Certification track: Professional Cloud Architect (PCA) · Professional Cloud Network Engineer (PCNE)

Multi-Cluster Bank of Anthos on GKE

This module deploys Bank of Anthos — Google's open-source microservices banking demo — across multiple GKE clusters in multiple regions, wired together as a single application platform. It is a self-contained, standalone module: it builds its own VPC, creates every GKE cluster, registers them all into a GKE Fleet, joins them into one multi-primary Cloud Service Mesh, and fronts them with a multi-cluster gateway / global external load balancer so a single public address serves the nearest healthy region.

It is intended as an educational reference for the active-active, geo-redundant architecture that regulated financial and global payment platforms use to meet high-availability and data-residency requirements.

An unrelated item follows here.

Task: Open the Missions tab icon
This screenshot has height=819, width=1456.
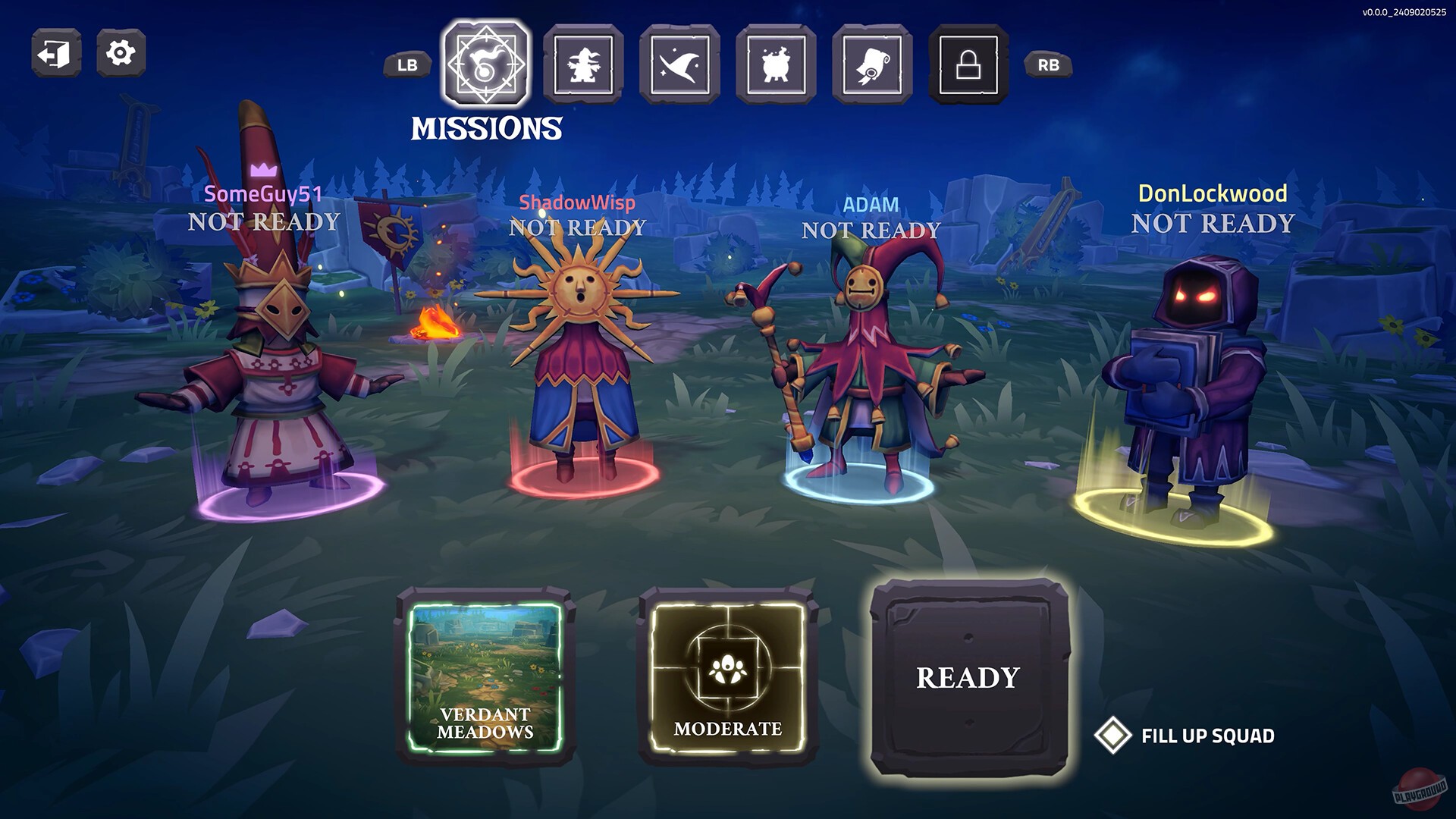Action: (485, 64)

It is not a production banking system.

This guide focuses on the Google Cloud services the module exercises and how to explore and operate them from the Cloud Console and the command line — with particular attention to working across more than one cluster at once.

1. Overview

The module stands up an entire multi-cluster platform from nothing and then deploys the banking application onto it:

Capability	Google Cloud service	Notes
Compute	GKE Autopilot (Standard optional)	One cluster per region; `cluster_size` clusters, default 2
Multi-cluster management	GKE Fleet (Hub)	Every cluster registered as a Fleet membership
Service mesh	Cloud Service Mesh (managed Istio)	Multi-primary, enabled fleet-wide in automatic-management mode
Cross-cluster discovery	Multi-Cluster Services (MCS)	Fleet feature for cross-cluster service backends
Global ingress	Multi-Cluster Ingress + global external Application Load Balancer	One anycast IP routes to the nearest healthy cluster
TLS	Google-managed certificate	Auto-provisioned for an `sslip.io` domain derived from the global IP
Networking	Shared VPC, per-cluster subnets, Cloud Router + Cloud NAT, firewall rules	Global-routing VPC; private nodes with NAT egress
Observability	Cloud Logging, Cloud Monitoring, Managed Service for Prometheus, Cloud Trace	Aggregated across the whole fleet
Application	Bank of Anthos (v0.6.7)	9 microservices (Python + Java) plus two in-cluster PostgreSQL databases

Things to know up front:

This is genuinely multi-cluster. cluster_size (default 2) clusters are created and each is placed in a region from available_regions in round-robin order. With the defaults you get two clusters: gke-cluster-1 in us-west1 and gke-cluster-2 in us-east1. Adding more regions or raising cluster_size spreads further (e.g. 2 regions + 4 clusters cycles us-west1, us-east1, us-west1, us-east1).
Cluster names are 1-indexed — gke-cluster-1, gke-cluster-2, …, gke-cluster-N. cluster1 is always the primary / config cluster in available_regions[0].
The databases live on the primary cluster only. The accounts-db and ledger-db PostgreSQL StatefulSets are deployed only on gke-cluster-1. Non-primary clusters run the stateless services plus the database Services and ConfigMaps, but not the database pods — they are designed to reach the primary cluster's databases through the fleet. Losing the primary cluster takes the data tier offline.
One global IP, one domain. A single global address is reserved and the app is published at https://boa.<GLOBAL_IP>.sslip.io, with TLS issued automatically. sslip.io resolves any <ip>.sslip.io name to that IP, so no DNS zone is required.
The mesh is multi-primary. Cloud Service Mesh is enabled at the fleet level with automatic management; every cluster runs a managed control plane and shares one trust domain (<project>.svc.id.goog), so sidecars in any cluster mutually authenticate.
No Cloud SQL, Memorystore, or Secret Manager are used by the app. Bank of Anthos runs its own in-cluster PostgreSQL and a Kubernetes-Secret JWT key pair. (Some related project APIs are enabled, but the application does not depend on those managed services.)
First deploy is long. Creating multiple clusters, registering the fleet, provisioning the managed mesh, and bringing up the global load balancer with a managed certificate typically takes 40–60 minutes.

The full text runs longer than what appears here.